Tania Knauer, president of the Board of Education, said the forming of an opposition group is not a surprise. It will allow residents to hear both perspectives of the debate.

"It’s a democratic process, and whenever you have a bond going on to a ballot, you’re generally going to have two sides," Knauer said. "It’s a great opportunity for our community to hear both sides. The School Board obviously feels the plan we put forward addresses our urgent needs, as well as being the most fiscally responsible plan. We just hope the voters listen to all the facts, then get out and vote on Nov. 3."

Much of Citizens For Better Education’s consternation stems from its belief that the school district rushed into the bond. The group feels that more research could have led to better solutions than those included in district’s expansive project list the bond would fund. Tedford and Ziesler also claim that the process was not as transparent as it should have been and didn’t involve enough of the community.

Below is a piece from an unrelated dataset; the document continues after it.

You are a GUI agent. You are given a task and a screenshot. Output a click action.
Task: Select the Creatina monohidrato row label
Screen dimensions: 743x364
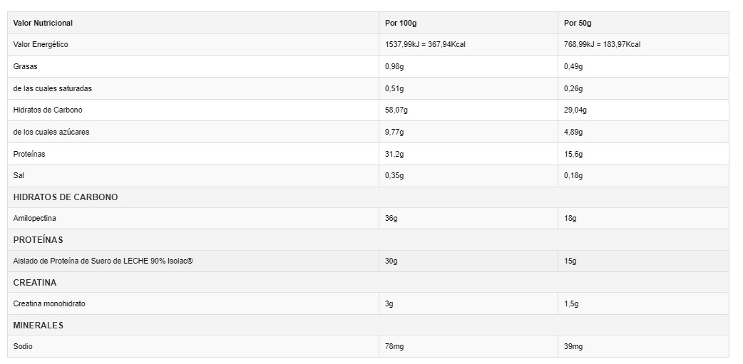coord(49,303)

"It needs more time," Tedford said. "If there was more time put into this, and they came up with a real solid plan that the community took part in next year, I wouldn’t have a problem voting for whatever method they have to finance it, personally."

Knauer countered that the process was well-researched and thorough. She said the district has worked hard to involve residents and keep the community apprised of the proceedings.

"It was over 10 months, and the master planning committee was meeting once a week from January through July for many hours," she said, adding that the master planning committee was chaired by two residents with extensive professional experience, Rory Murphy and Sean Morgan. "And there were meetings on top of that regarding master planning. I don’t think you need to spend two or three years putting together your needs. It’s really not about the amount of time you spend on it, but the quality you put in."

While Citizens For Better Education is attempting to reach as many residents as it can, it did not meet the Sept. 4 deadline to file a statement opposing the bond with the county clerk’s office to be included in the voter information pamphlet mailed to residents within the school district. According to Summit County clerk Kent Jones, the district filed an argument in favor of the bond.

Ziesler said she didn’t know about the Sept. 4 deadline until later that month. She added that it would have been a tough deadline to meet regardless, since the Board of Education voted for the bond only two-and-a-half weeks earlier, on Aug. 18.

"For someone who already knows what they’re doing and has a plan, or is in the political know, maybe they could have met that timeline," she said. "But for normal residents, who are still trying to gather facts, that’s not easy. I called Sept. 18, and they told me I missed the deadline. If I hadn’t called, I still wouldn’t have known."

The group has asked the district if it can post its arguments on the district’s website,, which lists information in favor of the bond. Nancy Garrison, a member of the Board of Education, said posting that information is legally required of a bonding entity and that the district has sought legal counsel to find a way to provide the group with a reasonable platform for its arguments.

"It’s good practice to encourage that discourse," she said.